Kurz vor dem offiziellen Regierungswechsel in Ungarn ist die Polizei gegen Unternehmen aus dem Umfeld des scheidenden Ministerpräsidenten Viktor Orbán vorgegangen. Wegen des Verdachts auf Veruntreuung und Geldwäsche wurden Gelder beschlagnahmt und Konten eingefroren, wie die Ermittler mitteilten. Betroffen sind Firmen des Unternehmers Gyula Balásy, die über ein Jahrzehnt lang Regierungskampagnen für Orbán entworfen haben.

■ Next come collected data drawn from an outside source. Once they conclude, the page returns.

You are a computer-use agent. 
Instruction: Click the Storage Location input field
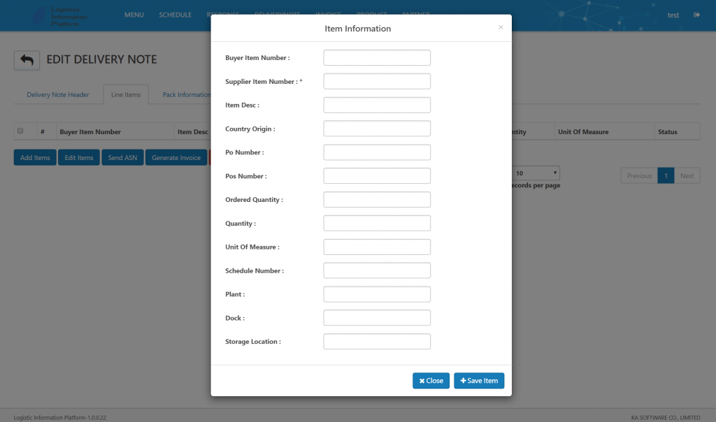[377, 341]
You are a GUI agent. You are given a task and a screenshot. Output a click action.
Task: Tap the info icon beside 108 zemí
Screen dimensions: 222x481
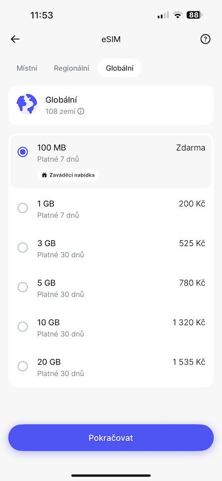(x=80, y=111)
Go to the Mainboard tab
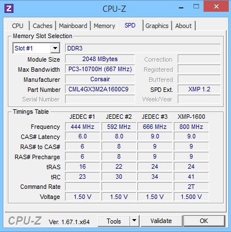 coord(73,26)
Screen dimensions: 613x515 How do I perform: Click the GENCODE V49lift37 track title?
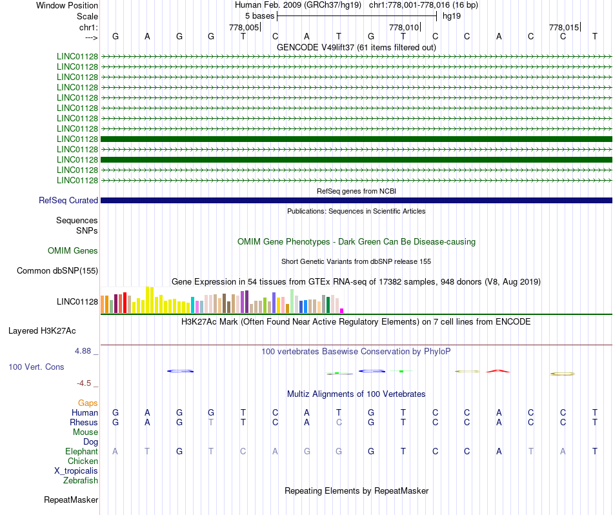[356, 47]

Unternehmer kooperiert mit den Behörden
Balásy kooperiere mit den Behörden, teilte seine Unternehmensgruppe Lounge auf Anfrage der Nachrichtenagentur Reuters mit. Der Unternehmer hatte am Montag in einem Interview der Nachrichtenseite „Kontroll“ erklärt, er biete dem Staat die Übernahme seiner Unternehmen an. Dies geschehe jedoch nicht, weil er etwas zu verbergen habe oder unrechtmäßig vorgegangen sei.
Ermittlungen wegen überteuerter Verträge
In ihrer Mitteilung bezog sich die ungarische Polizei auf ebendieses Interview. Ermittelt werde im Zusammenhang mit einer auf Veranstaltungsorganisation spezialisierten Unternehmensgruppe, hieß es. Dies habe der Firmenchef selbst in der Presse öffentlich gemacht. Die Ermittlungen richteten sich gegen Unbekannte und basierten auf Informationen einer Spezialeinheit der Steuerbehörde. Zudem gebe es eine Untersuchung wegen des Verdachts auf überteuerte Verträge.
Hintergrund: Orbáns Kampagnenmaschinerie
Balásys Unternehmen entwarfen unter anderem Orbáns jüngste Wahlkampagne, die die Wahl als Entscheidung zwischen Krieg und Frieden dargestellt hatte, sowie frühere Kampagnen gegen Einwanderung. Nach Angaben von Transparency International erhielten Balásys Firmen allein zwischen 2019 und 2021 staatliche Aufträge im Wert von 295 Milliarden Forint (rund 816 Millionen Euro). Die Aufträge stammten zumeist vom Nationalen Kommunikationsbüro.
Designierter Premier Magyar kündigt Anti-Korruptionskurs an
Der designierte Ministerpräsident Péter Magyar, dessen Mitte-rechts-Partei Tisza im April die Parlamentswahl gewonnen hatte, soll den seit 16 Jahren regierenden Orbán am Samstag ablösen. Magyar hat angekündigt, hart gegen Korruption vorzugehen und gestohlenes Staatsvermögen zurückzuholen. Am 28. April hatte er erklärt, die Steuerbehörden hätten Geldtransfers ins Ausland durch nicht identifizierte Personen blockiert, die mit einem Vertrauten Orbáns in Verbindung stünden.
Die aktuellen Ermittlungen sind ein weiteres Zeichen für den bevorstehenden Machtwechsel in Ungarn und die Bemühungen der neuen Regierung, Korruption zu bekämpfen. Es bleibt abzuwarten, ob weitere Personen aus dem Orbán-Umfeld ins Visier der Ermittler geraten.